This repository contains the code, documentation, and evaluation framework for my Master’s Thesis in Applied Computer Science at the University of Bamberg.
- Author: Yannick Lang
- Supervisor: Dr. Sean Papay (Bamberg NLP-Group)
- Submission Date: December 6, 2025
- Defense Date: January 15, 2026
Traditional linear-chain Conditional Random Fields (CRFs) excel at local sequence labeling but struggle to enforce global structural constraints. This thesis presents a system that automatically discovers global patterns, such as role ordering and co-occurrence, and encodes them into a Regular-Language-Constrained CRF (RegCCRF).
The system was evaluated on four diverse relation extraction and semantic role labeling tasks and one NER task:
- GePaDeSpkAtt: German parliamentary debate events.

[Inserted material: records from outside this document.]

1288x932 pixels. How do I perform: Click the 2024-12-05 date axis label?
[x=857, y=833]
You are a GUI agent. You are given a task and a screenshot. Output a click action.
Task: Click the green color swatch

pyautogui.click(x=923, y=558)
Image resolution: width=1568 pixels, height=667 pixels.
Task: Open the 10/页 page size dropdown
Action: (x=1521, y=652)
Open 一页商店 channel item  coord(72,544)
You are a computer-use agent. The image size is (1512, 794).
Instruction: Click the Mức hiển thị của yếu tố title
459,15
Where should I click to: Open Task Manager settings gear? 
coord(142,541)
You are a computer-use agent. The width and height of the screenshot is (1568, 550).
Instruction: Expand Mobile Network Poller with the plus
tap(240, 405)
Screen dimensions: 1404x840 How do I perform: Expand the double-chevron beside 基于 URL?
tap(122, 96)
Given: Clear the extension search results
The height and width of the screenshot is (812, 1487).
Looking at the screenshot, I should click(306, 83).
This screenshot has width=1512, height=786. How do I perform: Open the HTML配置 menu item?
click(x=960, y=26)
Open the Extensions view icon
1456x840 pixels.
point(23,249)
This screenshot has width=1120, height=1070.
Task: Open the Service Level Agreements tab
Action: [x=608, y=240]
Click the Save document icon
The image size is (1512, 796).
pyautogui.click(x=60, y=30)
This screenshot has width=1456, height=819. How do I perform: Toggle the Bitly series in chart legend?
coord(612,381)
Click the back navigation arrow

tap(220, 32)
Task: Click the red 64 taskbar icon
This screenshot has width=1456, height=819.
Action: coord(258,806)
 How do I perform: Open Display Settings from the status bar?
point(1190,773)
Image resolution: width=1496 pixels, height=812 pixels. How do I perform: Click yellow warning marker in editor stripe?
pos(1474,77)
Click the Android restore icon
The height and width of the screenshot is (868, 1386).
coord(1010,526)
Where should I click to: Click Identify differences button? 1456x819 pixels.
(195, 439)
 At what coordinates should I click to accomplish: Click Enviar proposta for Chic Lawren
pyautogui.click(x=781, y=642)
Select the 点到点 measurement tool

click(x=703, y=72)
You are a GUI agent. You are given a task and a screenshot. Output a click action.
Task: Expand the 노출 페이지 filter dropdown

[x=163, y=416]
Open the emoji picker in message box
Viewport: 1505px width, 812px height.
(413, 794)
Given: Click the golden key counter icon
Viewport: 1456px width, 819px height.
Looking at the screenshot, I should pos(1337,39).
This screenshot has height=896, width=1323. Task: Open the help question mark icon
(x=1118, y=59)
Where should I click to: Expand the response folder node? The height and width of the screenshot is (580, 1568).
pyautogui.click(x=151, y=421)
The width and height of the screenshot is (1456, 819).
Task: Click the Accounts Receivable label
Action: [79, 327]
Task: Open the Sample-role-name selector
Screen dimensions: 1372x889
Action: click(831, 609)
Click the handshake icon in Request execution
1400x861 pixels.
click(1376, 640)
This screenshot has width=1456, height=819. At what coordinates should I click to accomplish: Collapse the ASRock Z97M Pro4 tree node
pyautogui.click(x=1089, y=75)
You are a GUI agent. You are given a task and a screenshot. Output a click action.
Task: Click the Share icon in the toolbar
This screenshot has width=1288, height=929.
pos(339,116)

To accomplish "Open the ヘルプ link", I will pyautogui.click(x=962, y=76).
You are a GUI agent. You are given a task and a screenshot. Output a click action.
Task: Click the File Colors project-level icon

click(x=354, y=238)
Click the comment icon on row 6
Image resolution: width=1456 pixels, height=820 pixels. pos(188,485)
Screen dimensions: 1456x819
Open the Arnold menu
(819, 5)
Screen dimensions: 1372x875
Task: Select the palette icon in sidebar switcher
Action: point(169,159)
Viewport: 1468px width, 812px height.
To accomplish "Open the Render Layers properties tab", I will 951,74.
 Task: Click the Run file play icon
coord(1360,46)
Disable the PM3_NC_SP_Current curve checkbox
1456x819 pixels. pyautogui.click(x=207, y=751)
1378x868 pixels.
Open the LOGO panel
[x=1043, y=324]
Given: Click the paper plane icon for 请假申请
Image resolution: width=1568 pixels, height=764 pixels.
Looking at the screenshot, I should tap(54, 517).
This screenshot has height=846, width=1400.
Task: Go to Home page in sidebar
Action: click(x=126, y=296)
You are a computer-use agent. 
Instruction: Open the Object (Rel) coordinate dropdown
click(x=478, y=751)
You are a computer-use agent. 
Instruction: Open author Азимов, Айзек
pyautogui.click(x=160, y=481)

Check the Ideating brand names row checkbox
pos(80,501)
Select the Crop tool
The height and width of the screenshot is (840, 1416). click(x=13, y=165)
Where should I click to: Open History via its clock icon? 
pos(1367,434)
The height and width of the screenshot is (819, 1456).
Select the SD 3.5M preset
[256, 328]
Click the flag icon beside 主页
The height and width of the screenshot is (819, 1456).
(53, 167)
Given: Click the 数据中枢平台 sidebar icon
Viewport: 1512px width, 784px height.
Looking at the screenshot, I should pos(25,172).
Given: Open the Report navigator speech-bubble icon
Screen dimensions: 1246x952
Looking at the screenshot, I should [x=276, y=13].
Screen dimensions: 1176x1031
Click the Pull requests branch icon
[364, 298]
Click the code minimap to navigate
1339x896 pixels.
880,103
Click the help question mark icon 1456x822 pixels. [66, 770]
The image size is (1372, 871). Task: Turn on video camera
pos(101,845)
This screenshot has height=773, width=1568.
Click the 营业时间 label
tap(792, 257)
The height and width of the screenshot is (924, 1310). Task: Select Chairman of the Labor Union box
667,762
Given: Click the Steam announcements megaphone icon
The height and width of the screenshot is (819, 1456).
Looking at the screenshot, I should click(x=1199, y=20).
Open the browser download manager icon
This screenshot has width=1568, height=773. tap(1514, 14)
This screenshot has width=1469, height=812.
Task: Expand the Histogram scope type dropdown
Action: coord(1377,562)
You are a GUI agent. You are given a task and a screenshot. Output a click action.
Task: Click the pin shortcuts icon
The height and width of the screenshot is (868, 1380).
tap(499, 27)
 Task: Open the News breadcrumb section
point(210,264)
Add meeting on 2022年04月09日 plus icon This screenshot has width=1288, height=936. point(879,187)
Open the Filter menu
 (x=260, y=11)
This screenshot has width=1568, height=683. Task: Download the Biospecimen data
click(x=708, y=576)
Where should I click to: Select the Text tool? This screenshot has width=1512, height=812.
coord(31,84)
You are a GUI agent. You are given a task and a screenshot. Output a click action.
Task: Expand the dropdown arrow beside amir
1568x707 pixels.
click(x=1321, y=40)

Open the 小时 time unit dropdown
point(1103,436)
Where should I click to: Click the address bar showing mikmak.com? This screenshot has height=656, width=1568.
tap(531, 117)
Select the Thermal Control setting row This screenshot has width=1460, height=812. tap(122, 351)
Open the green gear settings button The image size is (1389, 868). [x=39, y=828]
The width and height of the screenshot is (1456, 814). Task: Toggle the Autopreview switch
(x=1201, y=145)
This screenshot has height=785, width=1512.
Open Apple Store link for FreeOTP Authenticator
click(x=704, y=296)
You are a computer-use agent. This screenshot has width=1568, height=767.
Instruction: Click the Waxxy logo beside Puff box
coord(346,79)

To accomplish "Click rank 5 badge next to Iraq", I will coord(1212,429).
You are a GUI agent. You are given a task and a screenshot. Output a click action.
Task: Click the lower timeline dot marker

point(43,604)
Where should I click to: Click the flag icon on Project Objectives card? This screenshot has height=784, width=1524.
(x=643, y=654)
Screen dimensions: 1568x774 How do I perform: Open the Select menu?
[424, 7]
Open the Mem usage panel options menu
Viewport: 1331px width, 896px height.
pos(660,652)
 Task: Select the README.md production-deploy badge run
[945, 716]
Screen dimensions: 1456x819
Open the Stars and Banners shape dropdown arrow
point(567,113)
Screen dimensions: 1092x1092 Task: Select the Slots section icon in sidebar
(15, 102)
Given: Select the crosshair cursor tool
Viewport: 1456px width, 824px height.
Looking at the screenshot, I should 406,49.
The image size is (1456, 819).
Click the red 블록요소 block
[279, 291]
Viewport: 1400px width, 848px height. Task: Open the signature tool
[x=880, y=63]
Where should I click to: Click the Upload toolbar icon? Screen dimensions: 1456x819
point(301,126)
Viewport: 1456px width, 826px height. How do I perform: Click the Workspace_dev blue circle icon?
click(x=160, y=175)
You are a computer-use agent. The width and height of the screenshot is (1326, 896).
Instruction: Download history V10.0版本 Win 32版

- Genia: Biomedical event extraction + Named Entity Recognition.
- RiQuA: Speech events in English literature.
- OntoNotes 5.0: Large-scale general-domain semantic role labeling.
Those datasets are not included in this repository.
| Folder | Description |
|---|---|
| 01-proposal/ | LaTeX source for the initial thesis proposal. |
| 02-implementation/ | Core Logic: Constraint discovery, selection algorithms, and automaton generation. |
| 03-paper/ | LaTeX source for the final thesis, including raw evaluation results and plotting scripts. |
| 04-sources/ | Archived PDFs (omitted due to copyright). |
| 05-presentation/ | Defense slides (PDF) and speaker notes. |
Prerequisites
- Python 3.9
- PyTorch (CUDA)
- Specific dependencies listed in 02-implementation/environment.yml
- for some model configurations, up to 16 GB of VRAM are required.
Data Note: Due to licensing, datasets are not included.
- Automated Discovery: Identifies recurring patterns in relation structures.
- Constraint Selection: Algorithms to filter noise and retain high-impact regular constraints.
- Automaton Integration: Converts induced rules into FSAs that interface model.